▶ [Task objective]: The required output is all lines below that contain the word "computer".

▶ [Source records]:

========================================================================

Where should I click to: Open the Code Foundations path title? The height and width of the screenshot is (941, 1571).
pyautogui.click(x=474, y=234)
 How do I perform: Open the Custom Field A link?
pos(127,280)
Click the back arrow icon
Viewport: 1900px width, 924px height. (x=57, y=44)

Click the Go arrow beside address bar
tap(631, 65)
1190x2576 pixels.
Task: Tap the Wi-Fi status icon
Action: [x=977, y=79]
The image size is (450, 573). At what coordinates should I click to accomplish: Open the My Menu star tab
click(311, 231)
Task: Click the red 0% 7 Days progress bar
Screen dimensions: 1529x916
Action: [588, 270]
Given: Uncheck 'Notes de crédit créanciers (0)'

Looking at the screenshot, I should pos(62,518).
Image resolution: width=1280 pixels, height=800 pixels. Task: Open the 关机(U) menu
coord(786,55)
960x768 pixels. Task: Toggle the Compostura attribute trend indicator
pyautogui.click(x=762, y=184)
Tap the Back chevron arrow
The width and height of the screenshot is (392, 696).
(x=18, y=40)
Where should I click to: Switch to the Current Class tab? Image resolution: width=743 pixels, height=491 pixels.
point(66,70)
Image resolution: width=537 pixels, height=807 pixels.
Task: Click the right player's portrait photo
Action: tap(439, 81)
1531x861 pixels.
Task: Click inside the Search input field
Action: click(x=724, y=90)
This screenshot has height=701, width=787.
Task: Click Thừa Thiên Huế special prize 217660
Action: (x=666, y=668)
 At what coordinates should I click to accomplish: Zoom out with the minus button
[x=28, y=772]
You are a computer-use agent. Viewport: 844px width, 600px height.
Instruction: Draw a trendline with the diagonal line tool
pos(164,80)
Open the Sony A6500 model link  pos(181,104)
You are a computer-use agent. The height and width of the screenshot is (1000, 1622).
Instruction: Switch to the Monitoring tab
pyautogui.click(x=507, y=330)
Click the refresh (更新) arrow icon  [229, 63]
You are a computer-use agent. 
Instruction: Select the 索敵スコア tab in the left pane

========================================================================

▶ [Response to the task]:
You are a computer-use agent. Viewport: 844px width, 600px height.
You are a computer-use agent. The height and width of the screenshot is (1000, 1622).
You are a computer-use agent. 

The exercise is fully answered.